Leaked documents obtained by the Observer reveal that Cabinet ministers have been warned by senior civil servants that they face court action due to their failure to develop policies for tackling climate change. The matter has led to a confrontation between the current and former MPs for Suffolk Coastal, environment minister Thérèse Coffey and Lord Deben, Chair of the Climate Change Committee.
The documents, marked “official sensitive” and dated 20 February this year, make it clear that the government is a long way behind in outlining how it will reach its net zero targets and comply with legal duties to reduce carbon emissions.
“Glacial progress” on net zero
The papers show most departments are behind their official target. Transport, for example, is somewhere in the region of 5% behind. But the staggering offender in failing to develop green policy is Coffey’s Department for Environment, Food and Rural Affairs (Defra) which is lagging a massive 24% behind.
The documents place particular pressure on the environment secretary, who was booed recently at a conference by farmers who are highly critical of the government’s post-Brexit agricultural agenda.
Lord Deben stated that Defra is far off track to deliver key climate policies, and it is the statutory duty of the Climate Change Committee (CCC) to highlight these failings to parliament. The CCC has been calling for Defra to publish a decarbonisation plan since 2018 and criticised the “glacial progress” in reducing emissions from agriculture.
Ministers must deliver plans
The high court ruled last year that to be compliant with the Climate Change Act 2008, ministers must, by the end of March 2023, publish their plans on how individual departments plan to deliver net zero climate targets.
With the deadline rapidly approaching, the documents highlight the “legal risk” facing the secretary of state for Energy Security and Net Zero, Grant Shapps, who is responsible under the law if there is a failure to act due to a lack of policies.
Every Whitehall department is currently reviewing policies and counting up carbon savings before an expected new “Net Zero Growth Plan” is unveiled by the prime minister within the next month.
Coffey’s dilemma
Coffey’s officials have pleaded with her to adopt an improved climate plan for the agricultural sector within weeks, not only to meet a legal deadline but also in response to criticism from the government advisers on the CCC.

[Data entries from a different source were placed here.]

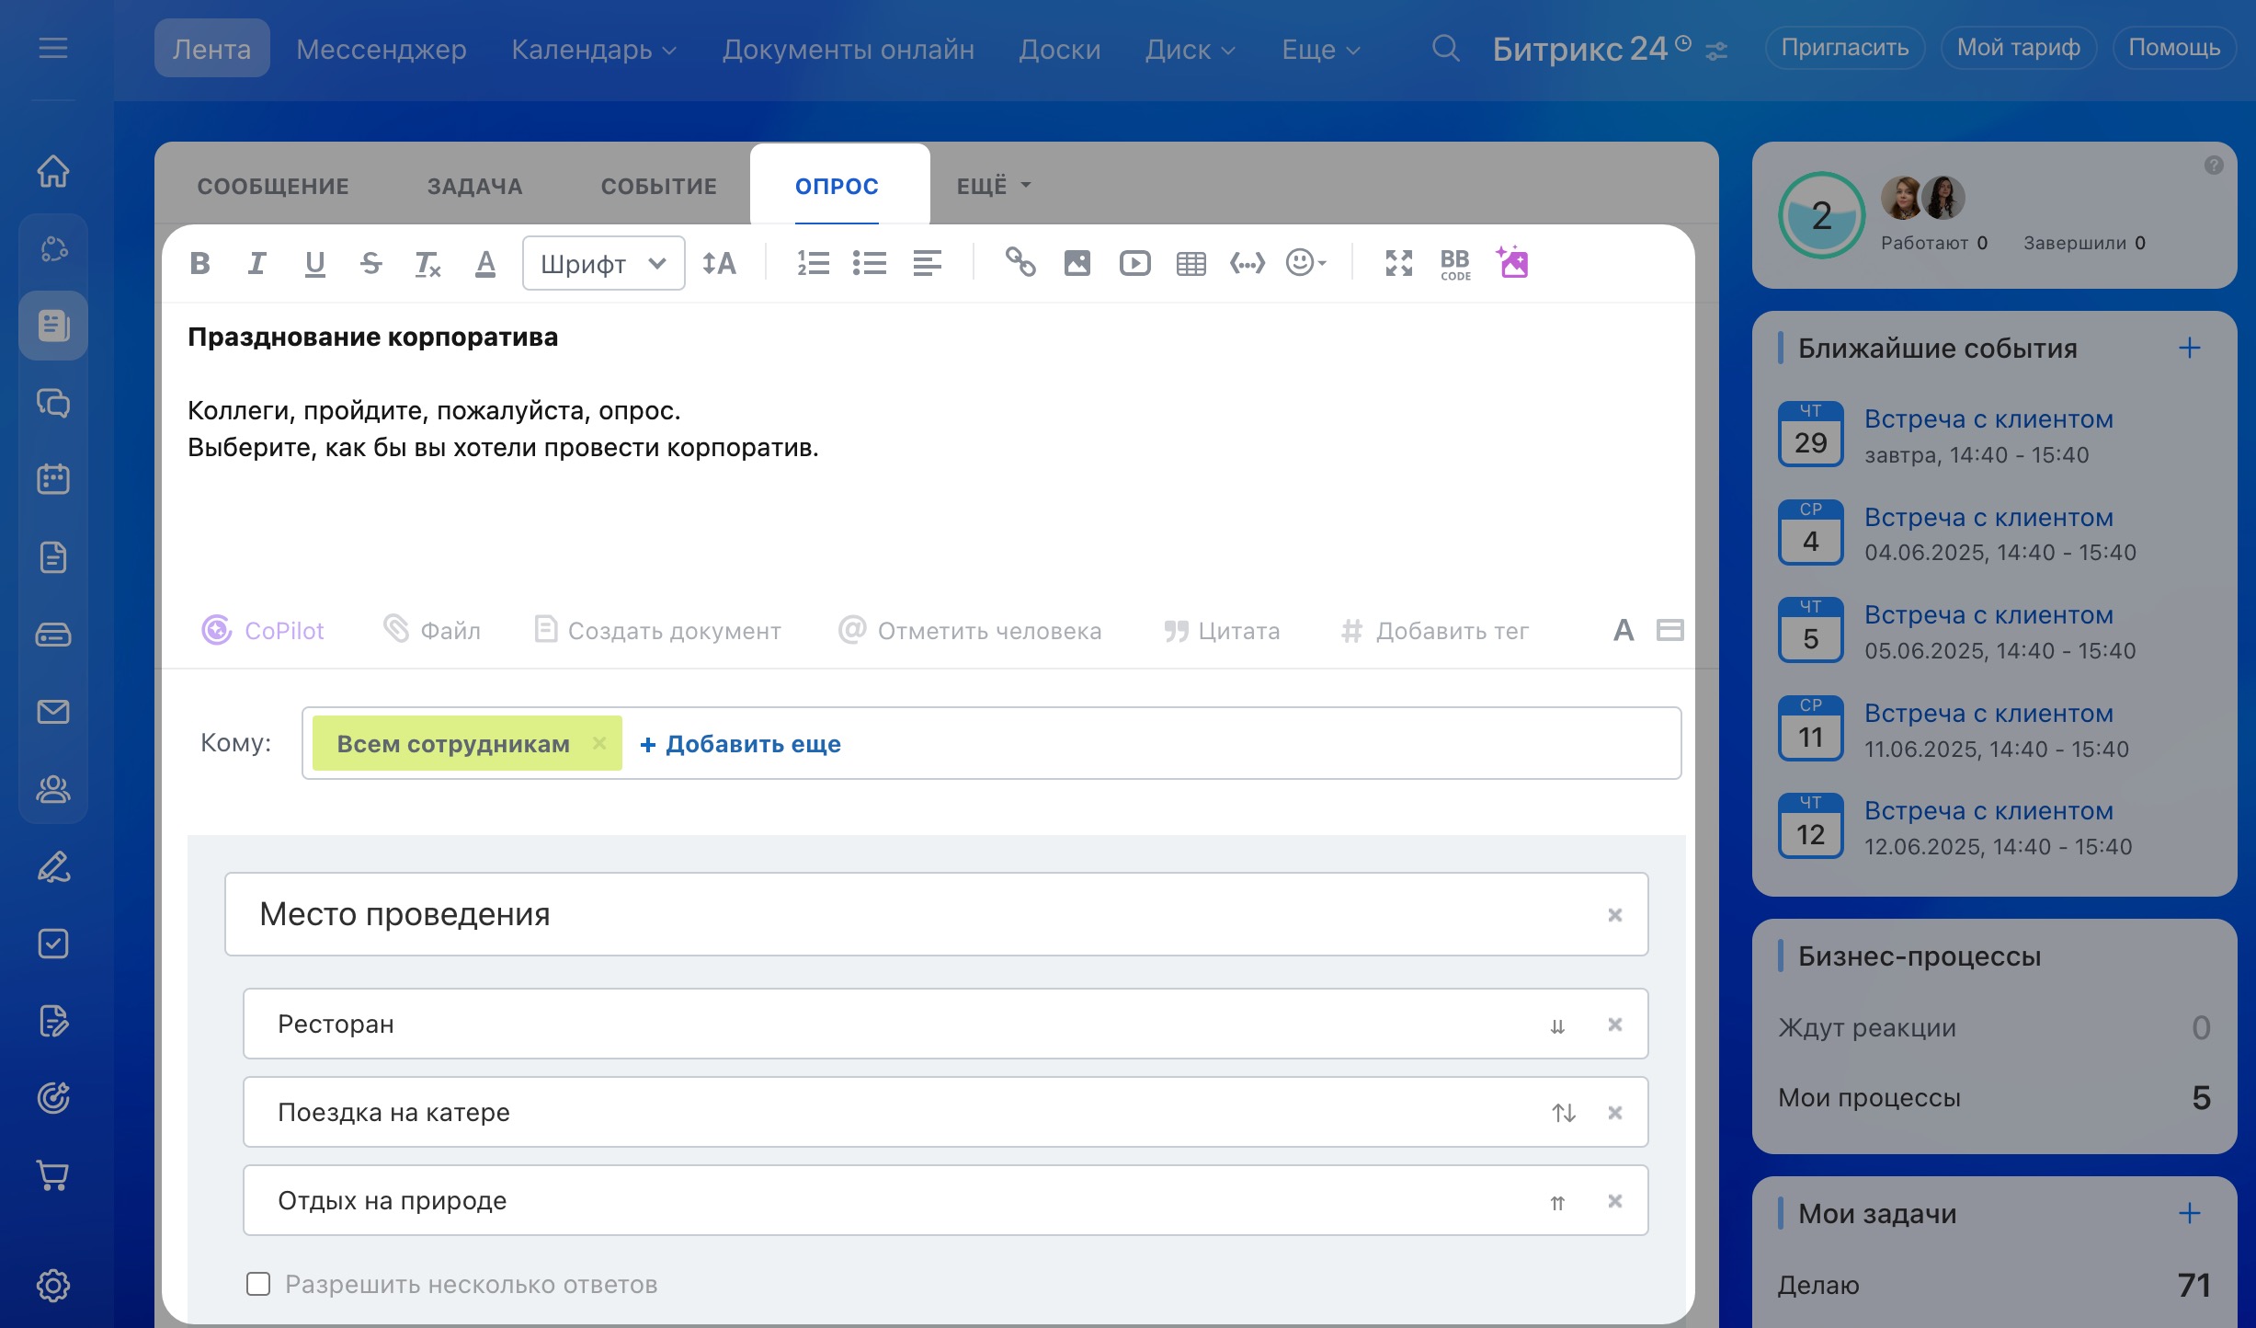Image resolution: width=2256 pixels, height=1328 pixels.
Task: Open the CoPilot assistant
Action: pyautogui.click(x=263, y=631)
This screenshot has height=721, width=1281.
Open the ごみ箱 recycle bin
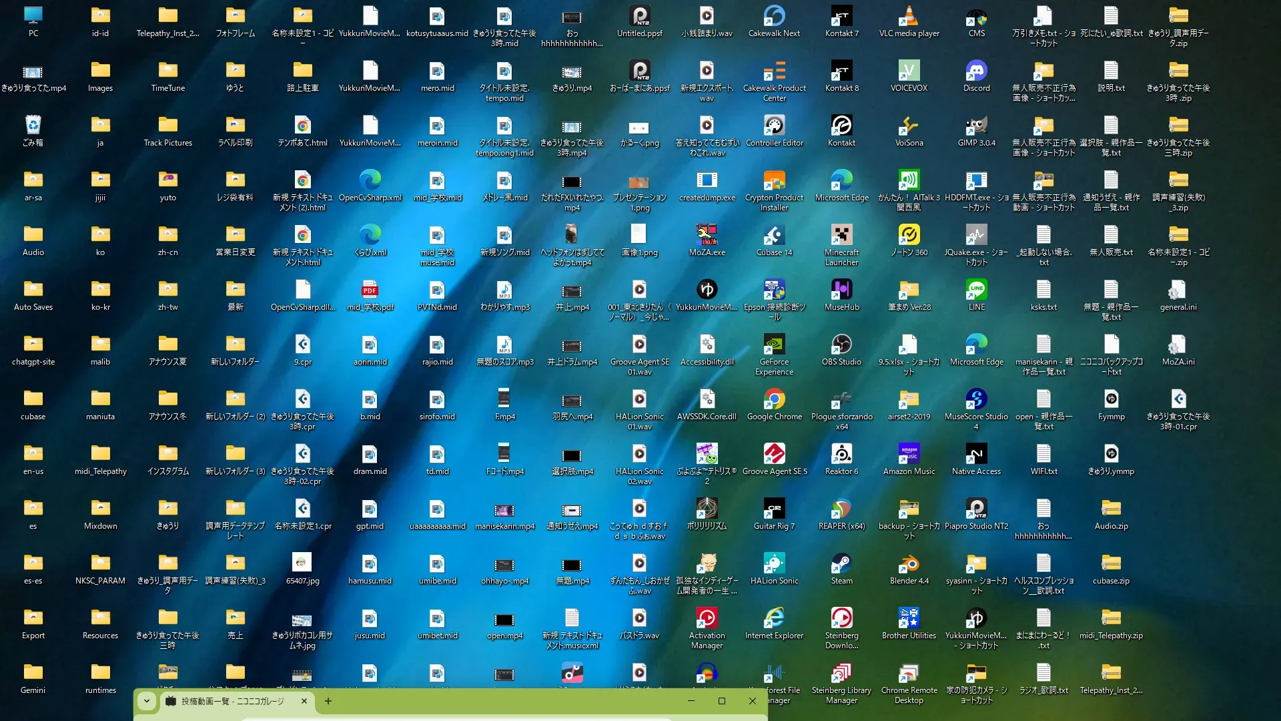33,126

Green groups argue that Coffey is nervous about triggering a bigger anti-Tory rural revolt if she announces policies that will force farmers to adopt more green ways of farming. According to the Observer, these include: “enforcing limits on the size of livestock herds, large-scale tree planting, and reducing the use of fossil-fuel-based fertilisers on farms.”
The government must match rhetoric with action
The leaked papers are a severe embarrassment for Rishi Sunak, who was shamed into attending the COP27 climate summit in Egypt last November after Boris Johnson announced he was going. Sunak then declared that cutting carbon emissions was a “moral responsibility”, but the new documents suggest that the government is falling far short of its legal policy obligations to match its rhetoric with action.
Shadow secretary of state for Net Zero Ed Miliband criticised the Conservatives’ record on climate policy. He cited the failure to invest in homegrown renewables and energy efficiency, the ban on onshore wind, and the channelling of billions to fossil fuel companies in tax breaks. Miliband stated that the government’s 13 years of failure explained why it was a lawbreaker rather than a leader on net zero.
Defra is the sticking point
While other departments are likely to be able to scramble to meet the deadline, being so far behind, there is little chance Defra will. No 10, the Treasury and the Department for Energy Security and Net Zero all reportedly feel that it is Thérèse Coffey’s Defra that is hindering the government’s climate progress.
Lord Deben agrees. “Defra is unique across key Whitehall departments in not having a net zero strategy, which must cover critical aspects of farming, land use, nature and our critical food system. That is a huge gap as we head into a critical period for the achievement of the UK’s statutory climate goals.”